Working with the British Library’s Digital Content, Data and Services in your Research and Teaching (University of Lincoln)

Working with the British Library’s Digital Content, Data and Services in your Research and Teaching (University of Lincoln)

Organised by British Library Labs, History UK, and the School of History and Heritage at the University of Lincoln as part of the British Library Labs Roadshow (2018).

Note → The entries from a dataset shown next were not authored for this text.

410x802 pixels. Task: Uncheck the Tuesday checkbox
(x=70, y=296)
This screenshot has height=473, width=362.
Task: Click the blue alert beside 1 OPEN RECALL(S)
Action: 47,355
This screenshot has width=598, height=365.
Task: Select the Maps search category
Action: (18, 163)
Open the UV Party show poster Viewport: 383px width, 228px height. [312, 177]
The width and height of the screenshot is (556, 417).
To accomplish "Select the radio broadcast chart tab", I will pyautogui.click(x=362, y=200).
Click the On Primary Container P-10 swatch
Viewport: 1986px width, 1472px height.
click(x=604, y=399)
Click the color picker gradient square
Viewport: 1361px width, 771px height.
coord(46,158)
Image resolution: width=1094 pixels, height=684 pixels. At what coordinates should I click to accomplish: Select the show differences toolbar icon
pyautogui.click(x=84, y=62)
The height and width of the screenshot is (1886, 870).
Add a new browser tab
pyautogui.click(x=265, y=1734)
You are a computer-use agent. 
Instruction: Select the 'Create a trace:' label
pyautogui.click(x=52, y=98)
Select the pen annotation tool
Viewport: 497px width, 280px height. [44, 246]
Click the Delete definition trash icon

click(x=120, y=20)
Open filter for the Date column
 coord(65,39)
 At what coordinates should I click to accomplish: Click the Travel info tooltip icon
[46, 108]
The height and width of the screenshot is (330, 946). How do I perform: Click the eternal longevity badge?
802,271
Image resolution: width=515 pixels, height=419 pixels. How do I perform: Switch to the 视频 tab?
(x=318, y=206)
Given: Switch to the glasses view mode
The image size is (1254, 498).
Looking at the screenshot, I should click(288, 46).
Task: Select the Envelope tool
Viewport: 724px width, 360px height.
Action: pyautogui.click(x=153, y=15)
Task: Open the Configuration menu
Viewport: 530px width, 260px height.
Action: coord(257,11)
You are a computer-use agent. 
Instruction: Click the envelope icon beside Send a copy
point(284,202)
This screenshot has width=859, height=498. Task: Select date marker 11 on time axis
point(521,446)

To register for this free event, follow this link: https://www.eventbrite.co.uk/e/working-with-the-british-librarys-digital-content-data-and-services-for-your-research-university-of-tickets-44675592901

Hundreds of thousands of digital items and objects are being created and collected for researchers to use such as digitised manuscripts, sheet music, newspapers, maps, archived websites, radio programmes, performances, TV news broadcasts, and artworks, as well as the more expected items like scanned versions of books.

This wonderful cacophony of content is having a significant effect on how institutions like the British Library support the research and teaching needs of their users. Will people discover new information when they no longer have the restriction of viewing a single page from a single book at a time? How can the British Library build systems that provide a coherent route across its content, regardless of whether it is a televised news report or a unique signature drawn in the margins of a map? How can we use crowd-sourced information, computer vision and machine-learning techniques to provide people with better tools to evaluate and interpret the context of the item? How can we exploit animations and interactive infographics to better convey the information found in our holdings? This is the research space that British Library Labs explores and we want to encourage researchers to work with us and share their research questions and innovative ideas around this.

This event will include a series of presentations exploring the digital collections – at the British Library and elsewhere. Presenters will examine how they have been used in various subject areas such as the Humanities, Computer Science and Social Sciences and the lessons we have learned by working with researchers who want to use them. This will be followed by discussions and feedback around potential ideas of working with the British Library’s data. The Roadshow will showcase examples of the British Library’s digital content and data, addressing some of the challenges and issues of working with it, and how interesting and exciting projects from researchers, artists, educators and entrepreneurs have been developed via the annual British Library Labs Competition and Awards.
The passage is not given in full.